Trying to hit CDNOW today will shoot you straight into Amazon's eswamp. In the past days of Napster, roughly the late nineties, CDNOW was an invaluable resource that stood on its own as an early online record shop, yet it also featured bits of criticism and commentary on the music. As I recall it was a pretty awesome site. It had the breadth of allmusic as it exists today, just about the same simplicity in its interface, and great recommendations that worked well for me at least at that point in my life. I linked the few techno records I had to the critics' label of Big Beat automatically, just saying, ok, sure, perhaps that's what popular electronica in the nineties is called. But what else was out there? I looked into some related artists, and before I knew it I, like many of you surely have also done, stumbled upon what might be #1 on the list of worst-named genres...

Intelligent Dance Music. IDM. Uh oh, OOO, smart dude, nerd guy, do you listen to difficult, abstracted music that you could never dance to if you tried because you... can't dance? Thus you punish all us slick meathead dudes with moves by playing your breakbeat drilling sounds changing meter every five seconds? Music we obviously cannot take as we are not "Intelligent" ourselves but mere fratboys still jamming Everlast's "What It's Like"?

...Hopefully someone will laugh at that. See how nasty that genre name is? It's basically the same thing as the insertion of post- in front of a genre, where a critic describes an artist who is using the same instruments, sounds, and techniques of their colleagues but mutating the result/output that those elements made previously. Post dance must not have been attractive at the time. Nomenclature concerns aside, IDM was a really positive discovery for me. This music didn't seem concerned with a strictly party or dance situation at all, but rather it rewarded close, personal listening like I was used to doing. It was almost like I had finally found some electronica I wouldn't feel silly listening to on my own.

My first IDM love was Mr. Richard D James, otherwise known as Aphex Twin. My Audiogalaxy (RIP) profile listed him as one of my favorite artists, and I'm sure I really thought so back then when the listening was fresh. Dude's still a god to a lot of people to this day. I still have a few albums of his on various formats, my favorite being the wonderful "Windowlicker" 12". It's an unforgettable album cover, and the song is pretty wicked too. Back then though, I just loved that he made tunes that seemed to be so... Advanced sounding, I guess. Like he was channeling high-speed chaos in ways that no one before him ever attempted or conceived, save some early jungle stuff (which I hadn't heard or processed at the time). This is, of course, excluding his Selected Ambient Works series... which are much less schizo but still very cerebral slices of electronica.. SAW2, the "weirder one," has been a slow-burning favorite of mine. Some differences about him that stood out first: his face was on his records and videos, reestablishing a humanity to his musical persona that other techno acts did not do/have; his arrangements were like serpentine puzzles to be untangled; his sound palette seemed so vast and mutable it suggested infinity. All this contributed to a long-lasting feeling of surprise as I listened in and found other similar artists.. This is probably the golden age of Warp Records era techno. Aphex's symbol and visage might be the most recognizable sign from the IDM camp, but he's by no means the best there was to hear. I'd give that honor to Autechre on "Tri Repetae +++."

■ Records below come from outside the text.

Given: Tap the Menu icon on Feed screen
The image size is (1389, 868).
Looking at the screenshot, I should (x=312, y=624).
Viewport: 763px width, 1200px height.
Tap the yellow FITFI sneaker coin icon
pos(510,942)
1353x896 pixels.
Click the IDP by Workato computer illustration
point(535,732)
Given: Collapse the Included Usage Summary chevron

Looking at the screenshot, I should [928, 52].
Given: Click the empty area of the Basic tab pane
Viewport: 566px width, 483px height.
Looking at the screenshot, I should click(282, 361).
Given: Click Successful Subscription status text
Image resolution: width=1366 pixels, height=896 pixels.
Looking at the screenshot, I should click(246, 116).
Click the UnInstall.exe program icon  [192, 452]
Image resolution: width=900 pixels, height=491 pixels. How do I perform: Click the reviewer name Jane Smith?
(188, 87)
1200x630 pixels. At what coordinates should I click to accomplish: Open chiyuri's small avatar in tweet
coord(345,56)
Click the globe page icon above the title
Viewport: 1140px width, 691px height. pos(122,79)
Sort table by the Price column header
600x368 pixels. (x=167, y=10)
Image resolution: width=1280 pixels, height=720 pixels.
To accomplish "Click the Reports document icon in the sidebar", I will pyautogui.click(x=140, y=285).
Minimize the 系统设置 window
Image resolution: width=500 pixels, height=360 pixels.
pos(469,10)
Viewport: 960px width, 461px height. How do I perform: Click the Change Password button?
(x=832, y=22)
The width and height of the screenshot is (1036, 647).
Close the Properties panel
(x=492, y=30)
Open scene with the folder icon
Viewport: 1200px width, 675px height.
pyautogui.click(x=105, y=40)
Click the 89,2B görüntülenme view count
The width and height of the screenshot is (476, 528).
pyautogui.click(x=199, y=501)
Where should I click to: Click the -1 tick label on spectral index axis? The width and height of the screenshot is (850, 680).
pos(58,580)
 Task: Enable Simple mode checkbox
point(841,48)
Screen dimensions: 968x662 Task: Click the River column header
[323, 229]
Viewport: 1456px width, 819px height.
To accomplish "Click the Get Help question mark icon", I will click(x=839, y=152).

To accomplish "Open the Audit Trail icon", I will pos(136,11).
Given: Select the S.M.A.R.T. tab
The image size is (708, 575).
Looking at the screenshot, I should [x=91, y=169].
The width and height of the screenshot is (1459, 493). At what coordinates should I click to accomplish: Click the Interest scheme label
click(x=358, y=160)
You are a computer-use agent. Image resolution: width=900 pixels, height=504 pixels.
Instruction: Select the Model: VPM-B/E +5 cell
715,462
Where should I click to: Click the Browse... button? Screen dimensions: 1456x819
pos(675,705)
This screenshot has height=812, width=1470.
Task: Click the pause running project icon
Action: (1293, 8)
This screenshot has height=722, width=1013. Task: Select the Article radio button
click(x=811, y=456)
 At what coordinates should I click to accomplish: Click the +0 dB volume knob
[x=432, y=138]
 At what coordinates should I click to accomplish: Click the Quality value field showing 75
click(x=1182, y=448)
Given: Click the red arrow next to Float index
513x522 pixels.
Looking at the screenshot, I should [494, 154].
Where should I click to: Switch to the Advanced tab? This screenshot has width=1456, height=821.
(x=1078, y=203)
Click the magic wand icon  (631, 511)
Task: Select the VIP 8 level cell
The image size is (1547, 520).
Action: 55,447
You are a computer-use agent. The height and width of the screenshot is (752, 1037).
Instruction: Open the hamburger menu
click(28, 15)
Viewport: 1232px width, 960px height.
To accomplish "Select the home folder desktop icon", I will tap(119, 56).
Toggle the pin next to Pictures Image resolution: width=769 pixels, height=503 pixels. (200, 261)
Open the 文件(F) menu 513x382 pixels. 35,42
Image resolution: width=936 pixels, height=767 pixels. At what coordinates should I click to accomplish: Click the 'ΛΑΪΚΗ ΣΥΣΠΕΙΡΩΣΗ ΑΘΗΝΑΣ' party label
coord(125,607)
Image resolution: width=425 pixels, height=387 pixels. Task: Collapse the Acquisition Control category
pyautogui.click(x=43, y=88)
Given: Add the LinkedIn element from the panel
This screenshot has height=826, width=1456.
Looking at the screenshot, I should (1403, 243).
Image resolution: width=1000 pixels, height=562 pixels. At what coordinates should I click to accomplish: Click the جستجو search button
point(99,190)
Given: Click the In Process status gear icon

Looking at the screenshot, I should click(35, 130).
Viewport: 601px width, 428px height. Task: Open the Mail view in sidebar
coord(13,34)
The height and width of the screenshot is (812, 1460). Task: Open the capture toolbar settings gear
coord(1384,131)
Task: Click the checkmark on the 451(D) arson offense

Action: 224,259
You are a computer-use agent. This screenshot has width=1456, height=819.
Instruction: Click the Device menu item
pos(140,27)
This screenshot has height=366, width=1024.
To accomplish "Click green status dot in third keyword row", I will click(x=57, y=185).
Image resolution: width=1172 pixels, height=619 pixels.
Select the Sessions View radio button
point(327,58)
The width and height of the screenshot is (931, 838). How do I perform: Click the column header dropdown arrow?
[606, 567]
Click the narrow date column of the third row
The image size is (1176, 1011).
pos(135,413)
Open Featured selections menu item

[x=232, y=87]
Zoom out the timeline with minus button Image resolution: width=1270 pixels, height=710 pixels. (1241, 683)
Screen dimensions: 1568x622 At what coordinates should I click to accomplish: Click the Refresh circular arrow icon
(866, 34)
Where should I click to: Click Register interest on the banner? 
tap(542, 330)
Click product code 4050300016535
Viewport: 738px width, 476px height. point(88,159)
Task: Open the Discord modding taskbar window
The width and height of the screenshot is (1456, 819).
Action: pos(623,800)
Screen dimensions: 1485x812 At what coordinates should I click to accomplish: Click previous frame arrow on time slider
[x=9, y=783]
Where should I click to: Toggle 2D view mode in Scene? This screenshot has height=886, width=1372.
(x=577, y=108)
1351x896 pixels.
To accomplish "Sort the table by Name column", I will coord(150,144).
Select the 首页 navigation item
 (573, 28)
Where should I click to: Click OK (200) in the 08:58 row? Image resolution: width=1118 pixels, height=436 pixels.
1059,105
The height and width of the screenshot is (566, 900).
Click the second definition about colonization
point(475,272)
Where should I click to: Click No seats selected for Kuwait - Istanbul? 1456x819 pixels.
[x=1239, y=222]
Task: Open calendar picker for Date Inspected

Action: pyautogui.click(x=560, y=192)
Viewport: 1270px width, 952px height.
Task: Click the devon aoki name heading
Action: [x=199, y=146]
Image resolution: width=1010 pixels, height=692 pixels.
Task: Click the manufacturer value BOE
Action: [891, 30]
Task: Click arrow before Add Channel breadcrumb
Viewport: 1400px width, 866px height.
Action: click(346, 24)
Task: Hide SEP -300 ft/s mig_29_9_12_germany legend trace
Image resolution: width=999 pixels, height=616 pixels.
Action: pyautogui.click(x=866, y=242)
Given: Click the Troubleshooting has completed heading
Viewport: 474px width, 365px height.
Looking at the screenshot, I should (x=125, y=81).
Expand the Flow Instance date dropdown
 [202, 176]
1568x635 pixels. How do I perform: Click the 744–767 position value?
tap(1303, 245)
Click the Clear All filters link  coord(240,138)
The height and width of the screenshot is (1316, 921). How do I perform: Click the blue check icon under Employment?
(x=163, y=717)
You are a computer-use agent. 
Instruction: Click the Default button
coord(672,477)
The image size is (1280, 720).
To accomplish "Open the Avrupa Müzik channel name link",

For all the maximalism Aphex Twin's freaky beat workouts suggested at times, I thought that IDM style actually brought a much needed element to the electronica table: subtlety. Trance's hypnotic samelike-ness, and so-called HI NRG dance tracks on the radio were stoopid (think C&C Music Factory, Groove Is in The Heart, etc). IDM was adventurous and daring in comparison. New rhythms abounded. Crazy textures flew into the mix out of nowhere. Other brain-y techno trends emerged from IDM's sound palette like glitch and microtechno (minimalism in dance...). It was only a matter of time before trance's reign over the techno popularity club would erode, giving way to something a little less blunt, and hopefully more smart.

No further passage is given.